Motivated by the concept of feature pyramid, we propose a new algorithm, i.e., the MBNet. The MBNet is an ensemble of three subnetworks in which scale-specific feature map is employed to detect the objects in traffic scenes of large-, medium-, and small-scale sizes, respectively, as is shown in Figure 3. By fusing the features of different layers, the feature maps used for detection in our model have both rich semantic information of high-level features and detailed information of low-level features, which effectively improves the detection effect of small objects. The design of our model enables MBNet to accurately capture the characteristics of different scale objects on different branches and then classify and locate them. Finally, a series of filtering algorithms are used to screen out the detection results to obtain the final results.
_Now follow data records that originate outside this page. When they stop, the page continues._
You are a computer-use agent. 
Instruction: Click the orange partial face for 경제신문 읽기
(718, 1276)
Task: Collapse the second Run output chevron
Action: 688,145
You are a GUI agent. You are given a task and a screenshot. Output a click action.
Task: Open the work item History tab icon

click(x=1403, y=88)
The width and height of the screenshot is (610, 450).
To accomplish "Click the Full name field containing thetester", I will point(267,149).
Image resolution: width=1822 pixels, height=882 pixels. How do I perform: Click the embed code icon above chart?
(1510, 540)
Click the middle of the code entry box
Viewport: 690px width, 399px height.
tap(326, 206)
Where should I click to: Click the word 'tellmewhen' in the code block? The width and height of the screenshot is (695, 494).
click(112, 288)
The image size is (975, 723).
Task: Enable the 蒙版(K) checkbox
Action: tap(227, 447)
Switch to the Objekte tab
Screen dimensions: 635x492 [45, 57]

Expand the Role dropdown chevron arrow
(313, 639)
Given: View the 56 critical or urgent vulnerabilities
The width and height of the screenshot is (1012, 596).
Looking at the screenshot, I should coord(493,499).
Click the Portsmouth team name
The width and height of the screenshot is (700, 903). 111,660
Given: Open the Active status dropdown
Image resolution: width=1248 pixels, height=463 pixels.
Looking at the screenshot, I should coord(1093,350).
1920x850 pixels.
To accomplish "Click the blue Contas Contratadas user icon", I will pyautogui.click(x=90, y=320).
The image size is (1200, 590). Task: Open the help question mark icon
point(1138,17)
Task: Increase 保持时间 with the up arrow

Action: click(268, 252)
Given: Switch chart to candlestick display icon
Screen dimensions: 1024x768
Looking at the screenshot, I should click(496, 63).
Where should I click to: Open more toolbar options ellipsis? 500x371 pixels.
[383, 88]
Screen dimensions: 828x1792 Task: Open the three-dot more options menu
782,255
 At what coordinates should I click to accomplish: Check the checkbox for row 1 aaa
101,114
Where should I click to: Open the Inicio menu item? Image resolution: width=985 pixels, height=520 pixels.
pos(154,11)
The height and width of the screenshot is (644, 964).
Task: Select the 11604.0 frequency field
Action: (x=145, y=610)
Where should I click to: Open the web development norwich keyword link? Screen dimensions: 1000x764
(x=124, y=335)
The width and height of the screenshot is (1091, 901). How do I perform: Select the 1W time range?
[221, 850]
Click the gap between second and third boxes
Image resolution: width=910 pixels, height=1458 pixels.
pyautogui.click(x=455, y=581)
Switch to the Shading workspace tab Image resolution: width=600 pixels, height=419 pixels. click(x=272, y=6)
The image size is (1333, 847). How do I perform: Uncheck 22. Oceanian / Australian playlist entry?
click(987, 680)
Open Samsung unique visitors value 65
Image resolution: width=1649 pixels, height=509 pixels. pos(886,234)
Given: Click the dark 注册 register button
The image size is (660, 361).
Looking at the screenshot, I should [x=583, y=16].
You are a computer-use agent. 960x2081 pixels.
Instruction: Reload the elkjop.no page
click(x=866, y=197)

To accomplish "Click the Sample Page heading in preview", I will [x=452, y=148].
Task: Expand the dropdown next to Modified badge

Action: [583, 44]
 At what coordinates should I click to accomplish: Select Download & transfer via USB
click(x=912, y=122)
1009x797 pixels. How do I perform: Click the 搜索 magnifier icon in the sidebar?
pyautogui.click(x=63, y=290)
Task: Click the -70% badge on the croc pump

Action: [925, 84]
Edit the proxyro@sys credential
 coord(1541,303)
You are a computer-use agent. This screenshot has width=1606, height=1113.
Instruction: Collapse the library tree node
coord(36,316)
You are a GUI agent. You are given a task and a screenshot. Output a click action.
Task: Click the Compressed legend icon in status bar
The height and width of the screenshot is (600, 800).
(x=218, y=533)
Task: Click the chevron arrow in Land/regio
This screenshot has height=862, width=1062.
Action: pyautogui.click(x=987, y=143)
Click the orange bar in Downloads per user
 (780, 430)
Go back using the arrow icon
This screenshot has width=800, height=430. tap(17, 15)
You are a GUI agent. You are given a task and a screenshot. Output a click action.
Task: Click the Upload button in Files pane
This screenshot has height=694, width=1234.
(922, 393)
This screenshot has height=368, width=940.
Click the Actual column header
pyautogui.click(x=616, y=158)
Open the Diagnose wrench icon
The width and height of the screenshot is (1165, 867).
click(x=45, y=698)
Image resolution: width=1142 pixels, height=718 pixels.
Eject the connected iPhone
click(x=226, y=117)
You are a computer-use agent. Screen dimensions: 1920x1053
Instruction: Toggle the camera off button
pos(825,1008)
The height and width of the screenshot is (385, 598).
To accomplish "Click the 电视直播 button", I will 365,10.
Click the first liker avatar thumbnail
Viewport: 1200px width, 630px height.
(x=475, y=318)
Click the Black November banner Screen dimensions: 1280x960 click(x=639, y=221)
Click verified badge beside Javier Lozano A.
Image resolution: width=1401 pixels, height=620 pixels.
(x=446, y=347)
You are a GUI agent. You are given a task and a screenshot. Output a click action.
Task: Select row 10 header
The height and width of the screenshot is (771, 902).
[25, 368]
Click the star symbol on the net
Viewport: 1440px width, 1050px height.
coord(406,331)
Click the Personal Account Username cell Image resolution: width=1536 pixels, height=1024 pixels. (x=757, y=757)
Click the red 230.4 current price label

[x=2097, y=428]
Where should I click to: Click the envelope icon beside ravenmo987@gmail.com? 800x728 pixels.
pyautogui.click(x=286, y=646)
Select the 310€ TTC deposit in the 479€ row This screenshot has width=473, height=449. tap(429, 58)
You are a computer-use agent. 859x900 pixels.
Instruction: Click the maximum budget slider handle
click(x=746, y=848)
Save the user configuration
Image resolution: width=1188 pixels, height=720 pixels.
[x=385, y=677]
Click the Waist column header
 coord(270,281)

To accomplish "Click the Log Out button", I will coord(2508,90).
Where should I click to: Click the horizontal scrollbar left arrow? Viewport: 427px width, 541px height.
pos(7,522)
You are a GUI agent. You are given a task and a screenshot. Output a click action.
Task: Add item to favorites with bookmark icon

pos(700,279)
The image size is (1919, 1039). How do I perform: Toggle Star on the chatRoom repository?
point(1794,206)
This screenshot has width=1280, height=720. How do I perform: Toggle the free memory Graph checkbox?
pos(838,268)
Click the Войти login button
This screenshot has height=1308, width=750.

The details of the MBNet framework are given in Figure 3.

3.1. Predictions across Scales

Drawing on the idea of faster RCNN, we use k-means to cluster the anchor boxes with the help of a series of marked ground truth boxes, which can automatically determine the sizes and number of anchors. Then, 9 clusters have been selected and further extract features through several convolutional layers to produce feature maps specialized for range of object scales. Specially, in the experiments with urban traffic dataset (Section 4.1.1), we predict 3 bounding boxes on the feature map of each detection branch so the tensor is N × N × (3 × (4 + 1 + 7)) for the 4 bounding box offsets, 1 objectness prediction, and 7 class predictions. As for the three branches designed in the MBNet, N stands for 16, 32, and 64, respectively. As the anchor is sensitive not only to detection efficiency but also to localization quality, the method of k-means clustering is used to find the proper k value by adjusting the objective function to the minimum as done in YOLOv2 [16], in the function variable, box represents the information of the bounding box and centroid represents the information of the cluster center, and the appropriate value of k after the clustering is 9. The resolution of each image in our handcrafted dataset is 512 × 512, and the 9 clusters on the dataset are (11 × 12), (15 × 30), (43 × 32), (37 × 74), (62 × 87), (69 × 139), (173 × 145), (255 × 278), and (453 × 432).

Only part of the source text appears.